What needs to be done:
The records below must be transcribed exactly, with each picture left out.

========================================

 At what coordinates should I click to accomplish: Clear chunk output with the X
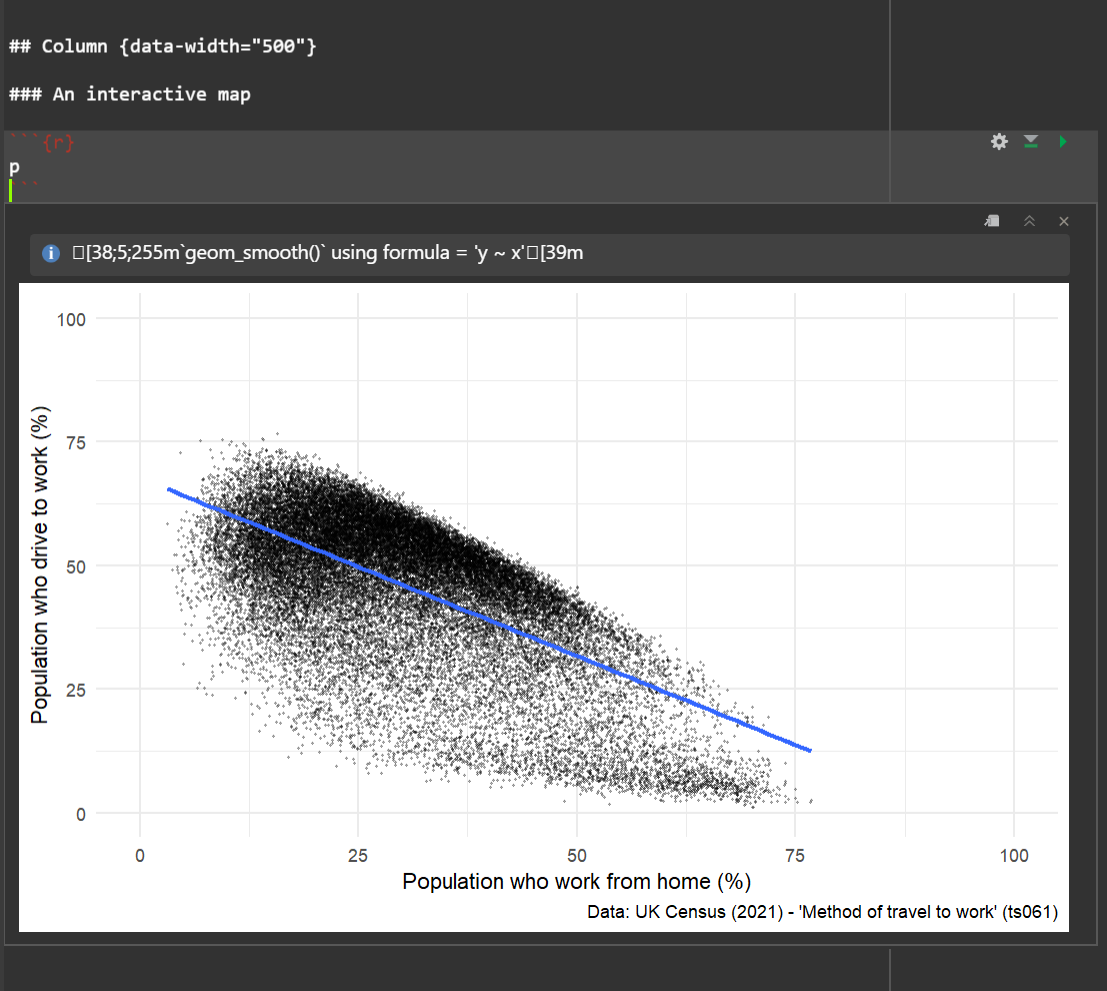[x=1064, y=220]
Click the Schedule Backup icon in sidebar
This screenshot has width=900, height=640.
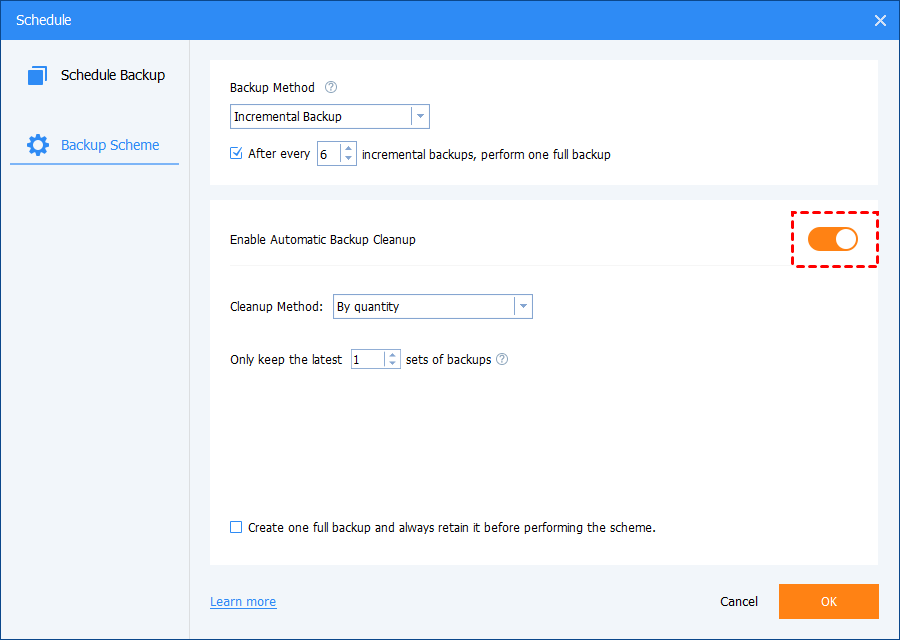pyautogui.click(x=38, y=75)
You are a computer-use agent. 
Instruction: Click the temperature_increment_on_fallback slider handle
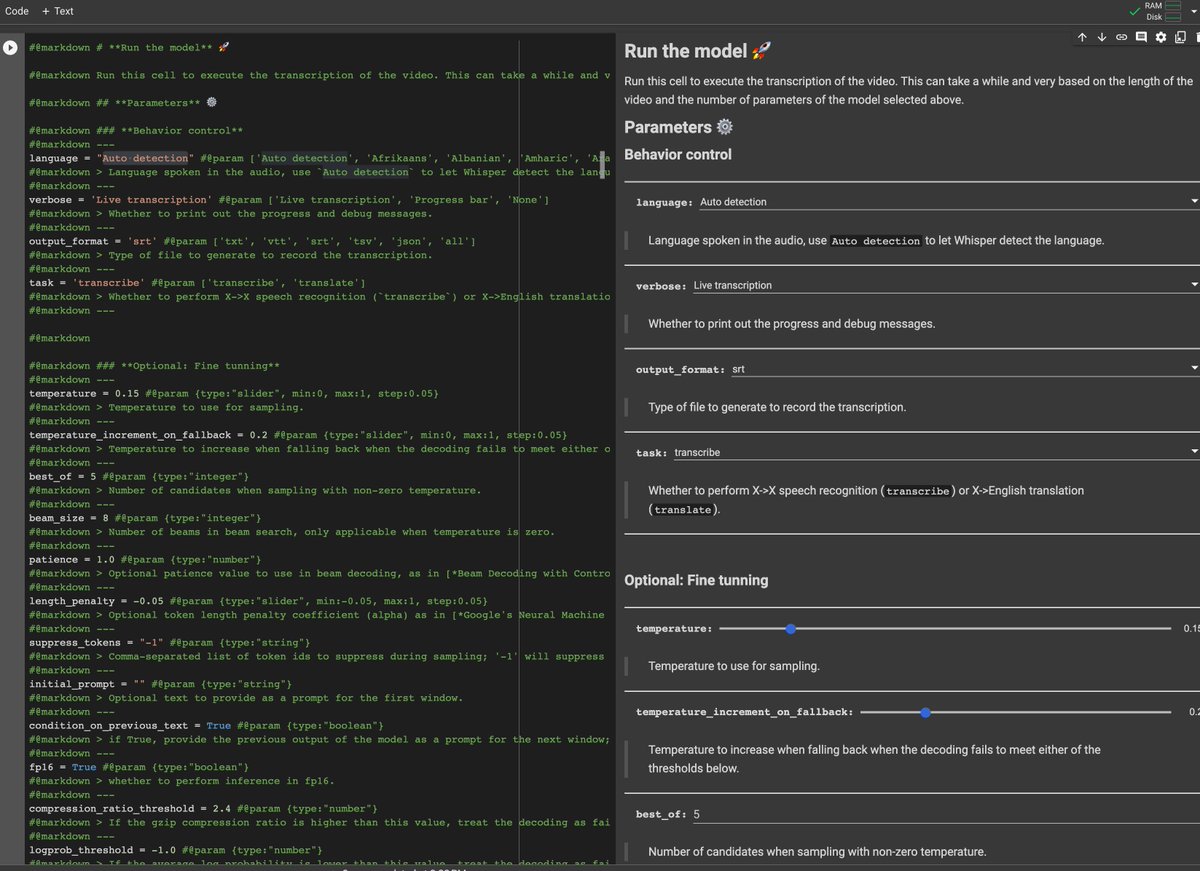pyautogui.click(x=925, y=712)
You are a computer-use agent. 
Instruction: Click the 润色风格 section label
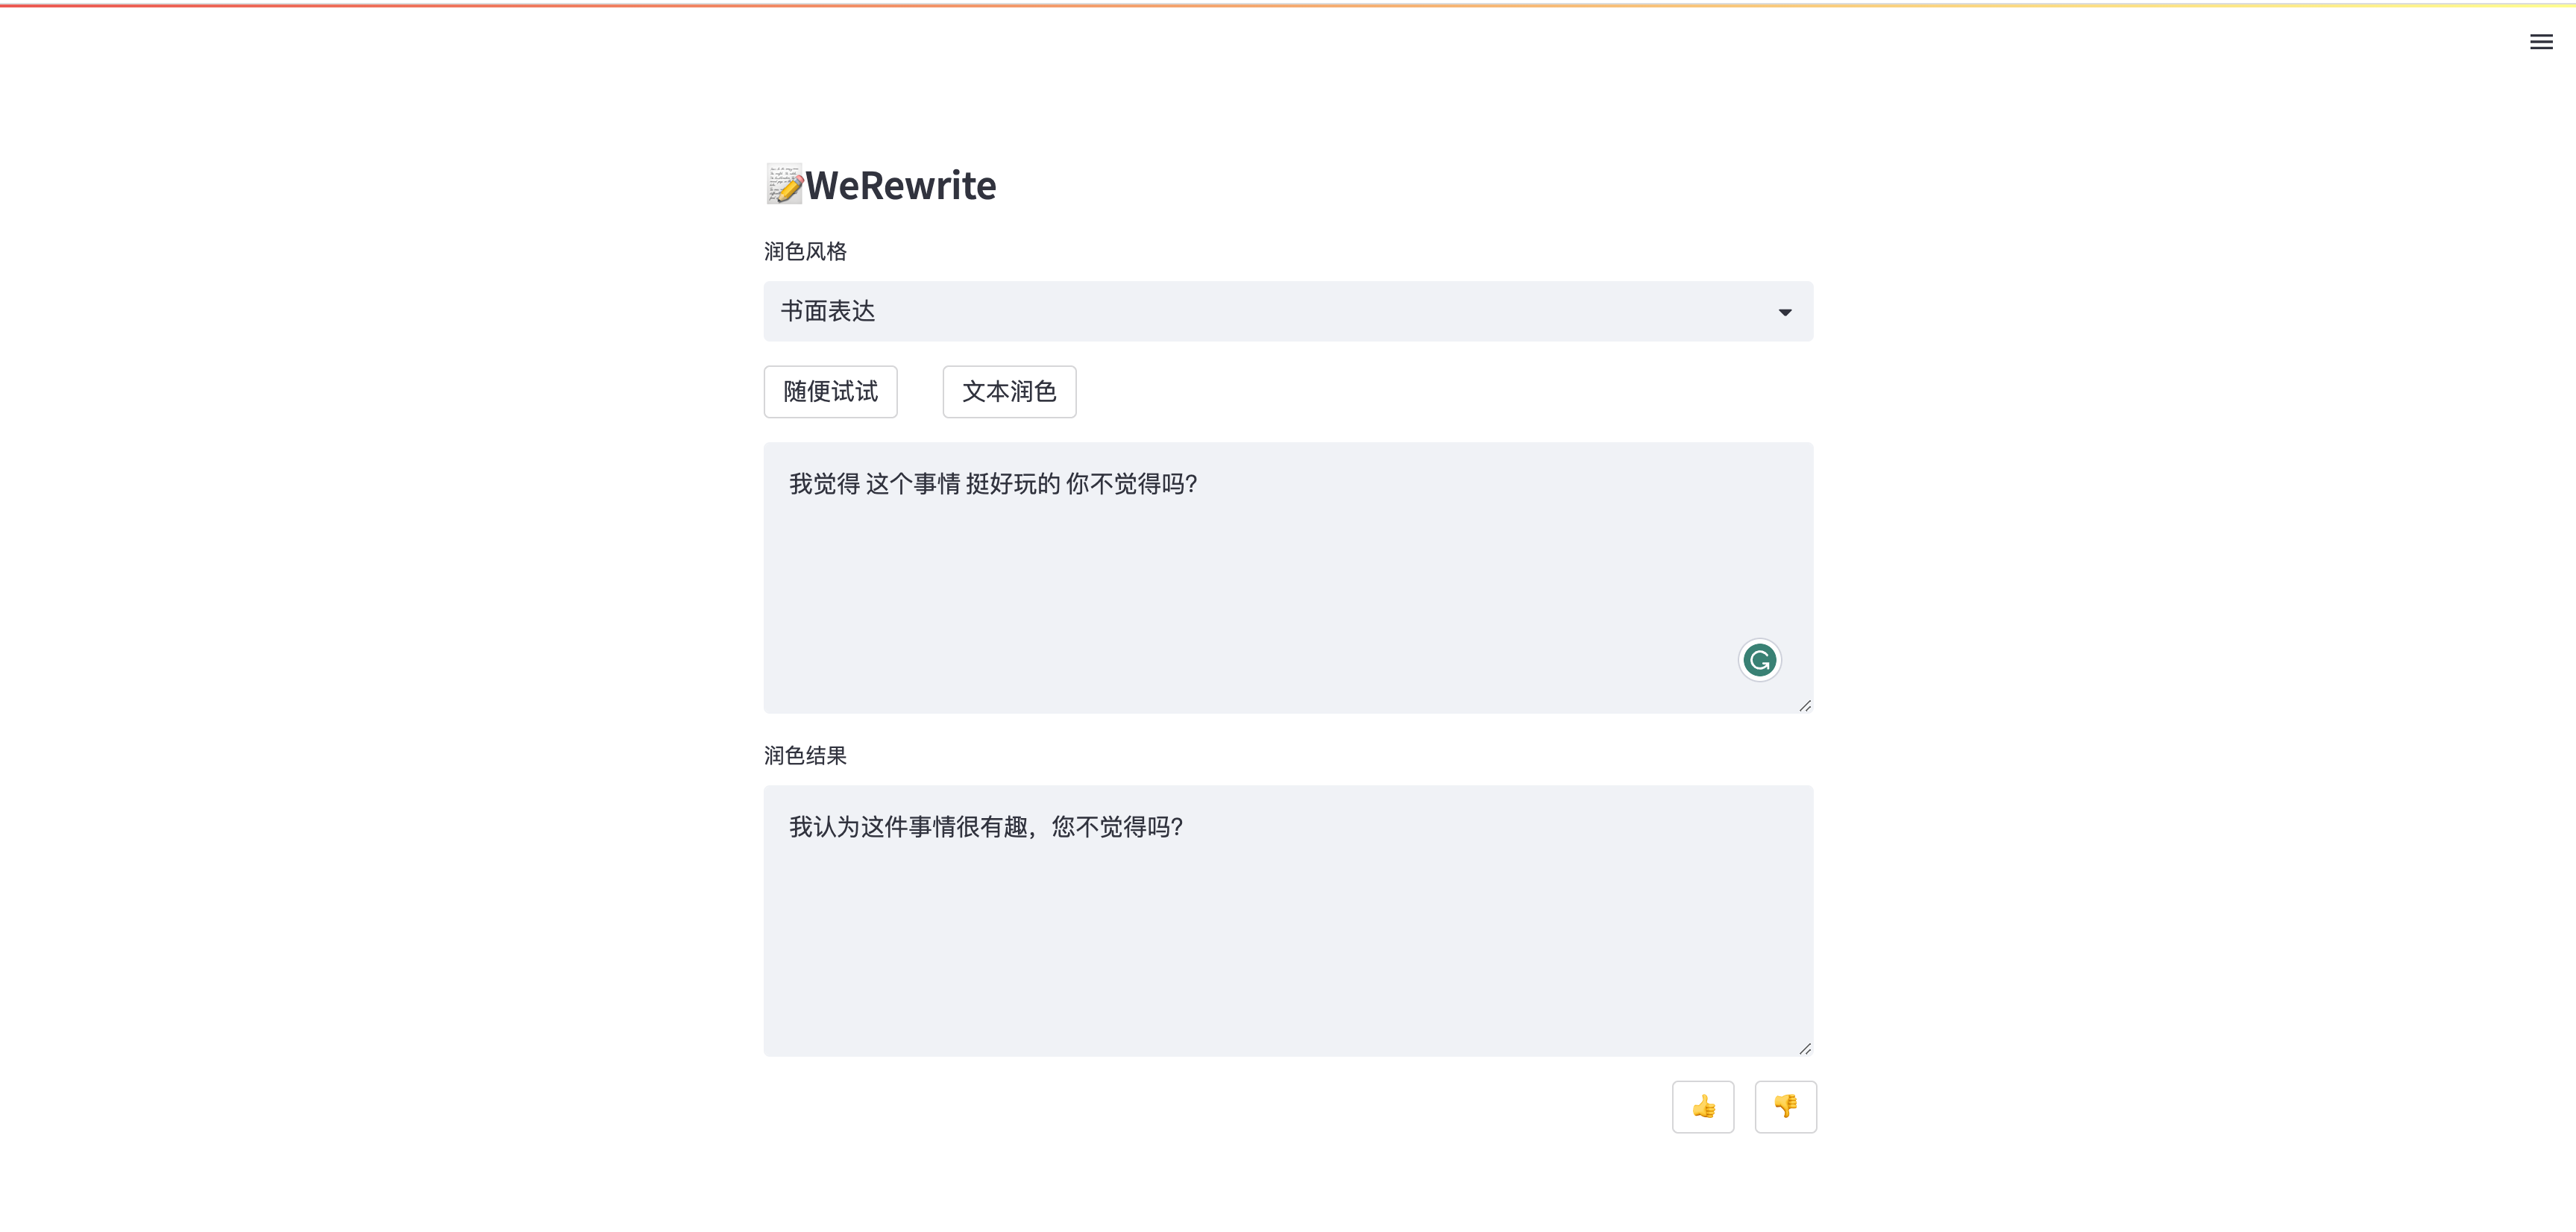(x=804, y=251)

========================================

Answer box:
 At what coordinates should I click to accomplish: Clear chunk output with the X
[x=1064, y=220]
Click the Schedule Backup icon in sidebar
This screenshot has width=900, height=640.
pyautogui.click(x=38, y=75)
You are a computer-use agent. 
Instruction: Click the temperature_increment_on_fallback slider handle
pyautogui.click(x=925, y=712)
You are a computer-use agent. 
Instruction: Click the 润色风格 section label
(x=804, y=251)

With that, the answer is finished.